WHAT IS NEEDED:
In the data below, which lines hold "computer"? Copy every one.

SUPPLIED DATA Start Marker

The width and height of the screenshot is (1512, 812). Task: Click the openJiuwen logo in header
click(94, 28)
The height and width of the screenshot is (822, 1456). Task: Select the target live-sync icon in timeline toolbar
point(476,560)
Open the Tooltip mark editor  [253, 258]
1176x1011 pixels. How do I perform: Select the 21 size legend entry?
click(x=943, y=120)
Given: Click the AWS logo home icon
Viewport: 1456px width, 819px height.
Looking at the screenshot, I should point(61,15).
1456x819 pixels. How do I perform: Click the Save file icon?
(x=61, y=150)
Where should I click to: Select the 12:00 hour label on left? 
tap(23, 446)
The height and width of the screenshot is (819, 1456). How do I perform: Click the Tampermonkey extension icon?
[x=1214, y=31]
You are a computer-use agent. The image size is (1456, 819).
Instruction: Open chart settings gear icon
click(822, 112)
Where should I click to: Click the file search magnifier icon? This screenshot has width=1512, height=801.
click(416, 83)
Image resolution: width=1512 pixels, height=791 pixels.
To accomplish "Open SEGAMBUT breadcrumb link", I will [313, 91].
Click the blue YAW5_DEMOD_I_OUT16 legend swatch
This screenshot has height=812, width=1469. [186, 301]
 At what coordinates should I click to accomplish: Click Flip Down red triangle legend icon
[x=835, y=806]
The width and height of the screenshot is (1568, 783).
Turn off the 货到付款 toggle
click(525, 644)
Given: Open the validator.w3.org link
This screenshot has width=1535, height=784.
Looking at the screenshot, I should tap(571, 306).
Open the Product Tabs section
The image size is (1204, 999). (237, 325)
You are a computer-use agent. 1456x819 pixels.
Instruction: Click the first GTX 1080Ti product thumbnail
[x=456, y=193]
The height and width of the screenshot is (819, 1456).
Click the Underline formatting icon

SUPPLIED DATA End Marker

SOLUTION BELOW:
You are a computer-use agent. The image size is (1456, 819).
You are a computer-use agent. 1456x819 pixels.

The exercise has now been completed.